There are security measures one could put in place however that's kind of beyond the scope of this article. This is more about convenience and those that require Fort Knox security should probably not use this feature. For stuff like payments maybe you could have a voice password. Yes others may hear your password however this is for small payments of convenience such as ordering a meal while driving where no one is likely to hear your password anyway.
Performance
Performance should be seamless. There should be no pauses and voice should be interpreted on the device without the need to upload voice. Yes you will likely need a high end phone to use this feature and it will probably eat battery. But It's not about building thinner lighter phones. Add batteries with more capacity. We are adding a next generation feature that truly changes how you use the phone. I expect that increased hardware requirements will cost more and be bigger and heavier than current phones that do not support such a feature.
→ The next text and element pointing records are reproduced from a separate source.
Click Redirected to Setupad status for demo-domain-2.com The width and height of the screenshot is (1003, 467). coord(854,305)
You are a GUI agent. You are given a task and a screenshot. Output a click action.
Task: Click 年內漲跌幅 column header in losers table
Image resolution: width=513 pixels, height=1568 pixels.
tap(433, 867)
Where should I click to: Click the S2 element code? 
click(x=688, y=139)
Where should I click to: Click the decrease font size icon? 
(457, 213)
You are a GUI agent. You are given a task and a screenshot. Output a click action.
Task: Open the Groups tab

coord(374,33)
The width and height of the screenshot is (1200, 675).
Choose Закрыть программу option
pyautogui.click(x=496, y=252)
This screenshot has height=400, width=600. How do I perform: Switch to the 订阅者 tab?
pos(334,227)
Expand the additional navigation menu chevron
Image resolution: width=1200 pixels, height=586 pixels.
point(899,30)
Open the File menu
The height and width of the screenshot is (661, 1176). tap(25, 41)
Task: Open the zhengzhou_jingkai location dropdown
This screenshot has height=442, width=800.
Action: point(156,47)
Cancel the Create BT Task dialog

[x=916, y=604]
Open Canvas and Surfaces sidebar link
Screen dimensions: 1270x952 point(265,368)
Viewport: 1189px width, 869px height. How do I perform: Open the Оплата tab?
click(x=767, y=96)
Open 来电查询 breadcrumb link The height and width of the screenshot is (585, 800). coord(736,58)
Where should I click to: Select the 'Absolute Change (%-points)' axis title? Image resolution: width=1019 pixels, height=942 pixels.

News, weather and internet
Many devices now already try to cater for this. They try to seem smart because you can ask arbitrary questions like the population of New York etc. But it's just doing a lookup on the internet. Nothing smart about that. Not that it should not continue to do so, it's just that I won't go into much more detail about this. Being smart is more about understanding me and talking back to me like you understand what we are talking about even if the conversation between us is 10 sentences. If we were discussing Garlic in the first sentence you must be smart enough to know if we are still on the same topic 10 sentences later or if we have moved on.
Accessibility
While this feature is intended mostly for the convenience of able-bodied people it will be a massive upgrade to lesser able people with specific accessibility needs. I always believed that accessibility features on most electronic devices are rather neglected and there is massive room for improvement. This will help such people a lot.
Conclusion
I am not all that impressed with the ability of so called smart phones to be used as a hands free device or assistant. Existing apps have always been hard to use or do not work correctly and do not have half the features I really require. I don't think it's because the technology is not there yet. It is, I just cannot understand why no one has made a real effort. Instead they would rather sell me a secondary device that implements some of these features but few that I really want and that is a hand free smart device in my pocket.
For banking what you could do is use voice biometrics plus a keyword... Not the same password as you use for your regular login though... Great post though and you have pretty much nailed down a template for how smart assistants should work.